The moment we were told, everything went black. I couldn’t breathe; I began to cry and kept asking “how?” I looked to my husband for an answer, he was crying too. Again I asked the doctor, “how?” “Sadie has an extra chromosome...” the rest sounded like white noise. “No, I mean how does she have Down syndrome?” I explained that I had several tests while pregnant. I was over 35. It was nerve racking. Each time results came back as typical, the doctor made me feel like I won something. Never once did I hear anything positive about having a child with Down syndrome. I was frightened to my core to hear this news. I had such a terrible picture painted. This doctor seemed beyond sad to tell us. My husband just kept rubbing my hand and asked a few more questions. We both sat numb for some time.

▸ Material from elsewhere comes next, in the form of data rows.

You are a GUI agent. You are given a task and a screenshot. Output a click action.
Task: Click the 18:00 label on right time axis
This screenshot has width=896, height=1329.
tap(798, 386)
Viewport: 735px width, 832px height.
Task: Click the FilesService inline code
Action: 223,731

Finally he whispered, “Sadie is still perfect. This changes nothing. We are blessed to have a baby.” I heard, but I couldn’t hear. I needed to see her. We walked down the hallway holding hands. It was the longest walk of my life. I remember mulling my husband’s words over. “Sadie is still perfect. This changes nothing…” I thought of our kids, family, friends, all that came when she was born. She was perfect! All said so! We had known her for quite some time now and she is precious. With each thought I could feel myself starting to calm down. I looked up at my husband. I love him so. His words made me love him more. Sadie is ours. At her room, I rushed over. She was sleeping. Just as perfect as before we were told. “Does it change anything?” I thought.
I immediately switched gears to my educator side and asked questions. “Is she healthy?” “Well, yes. Her heart has no immediate defects that we can see.” The doctor finished saying she had passed the health concerns typical in Down syndrome. “Will she be able to sit up, crawl, walk, talk?” “Yes, at her own pace.” “Will she be able to go to school, be in activities with her siblings, enjoy all?” “Yes, according to her needs, we encourage it.” With each question answered, I could feel myself coming back to Earth. I could see my husband relax. I started thinking. ”So what’s the problem here?” “Why did the doctors make it seem so terrible?”
It’s three months later and Sadie is the love of everyone’s life. She smiles, coos and kicks about! No matter where we are, people comment how beautiful she is. Sadie’s pretty slick already, because I swear she coos on cue when she hears anyone commenting! For all of these reasons and more, I know that Sadie is a gift that will redefine Down syndrome. For us she is our light. All the doctors out there have it wrong... Down syndrome is just as perfect - it changes nothing.